Redcastle (an Caisteal ruadh), historically known as Edirdovar and Ederdour, is a medieval castle in Killearnan on the Black Isle, northern Scotland. It is so named from the colour of the stone of which it is built. The castle is now in a state of ruinous disrepair, although it is protected as a category B listed building.

The structure has an L-shaped floor plan and is approximately three stories. It does not have a roof at this time.

==History==
Redcastle was until relatively recently one of the oldest inhabited houses in Scotland. A castle on this site was first constructed by William the Lion in 1179 and was known as Edirdovar. The castle was held by Sir John Bysset 1230 and in 1278 by Sir Andrew de Besco. In 1455 the Black Isle was annexed to the Crown.

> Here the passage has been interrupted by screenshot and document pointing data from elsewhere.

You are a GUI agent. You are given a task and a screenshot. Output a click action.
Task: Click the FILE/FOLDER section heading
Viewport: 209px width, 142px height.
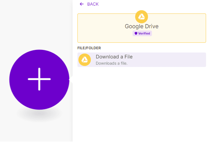click(x=89, y=48)
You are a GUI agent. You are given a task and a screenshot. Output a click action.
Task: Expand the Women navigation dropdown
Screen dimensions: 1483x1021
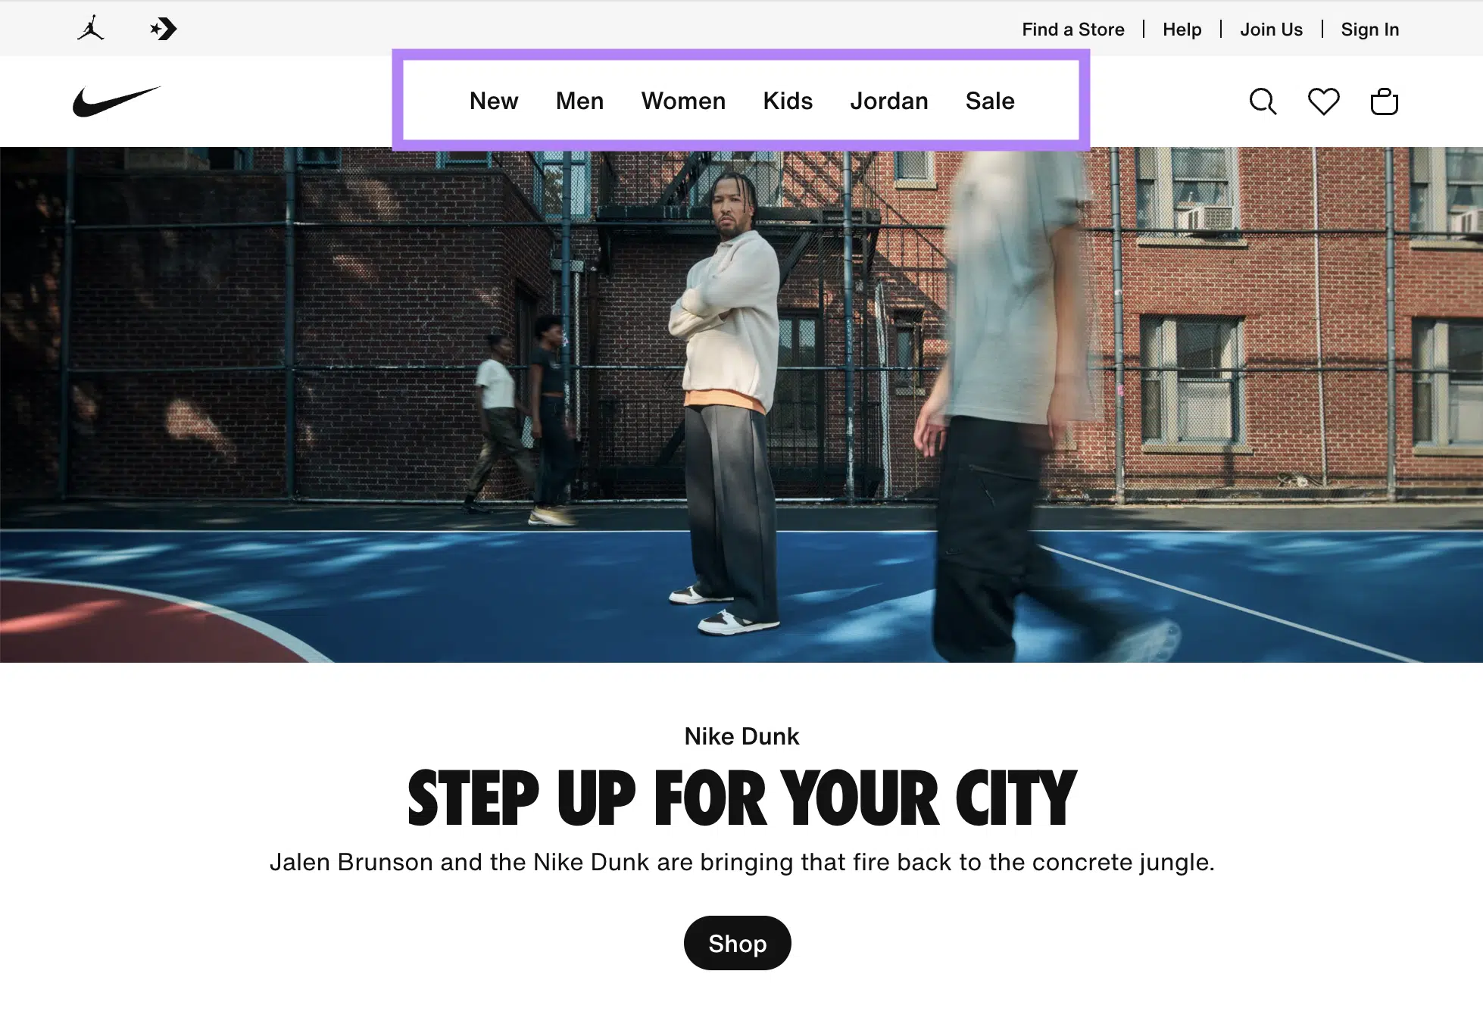click(x=683, y=100)
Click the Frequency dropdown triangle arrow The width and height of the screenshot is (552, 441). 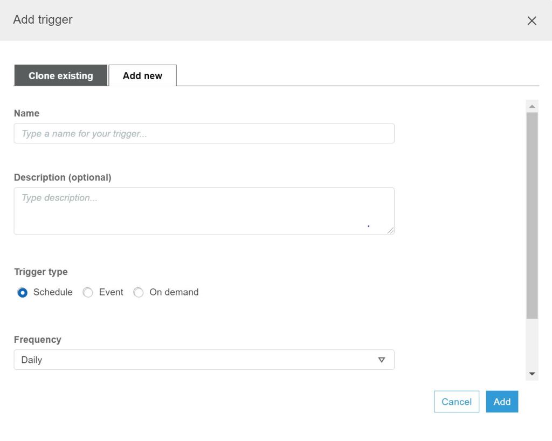pyautogui.click(x=382, y=360)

By 1492 the castle and its lands were under the control of Kenneth Mackenzie, 7th of Kintail, and they remained in the possession of Clan Mackenzie until 1790. The present building is dated 1641 but incorporates earlier work of rubble and ashlar masonry which is typically associated with older structures. Additionally, the castle was remodelled in the 19th century by William Burn. The estate was bought by Colonel H.D. Baillie in 1838 and passed into the ownership of the family of Lord Burton of Dochfour. The castle was requisitioned by the army during World War II and was finally vacated and part stripped in the 1950s.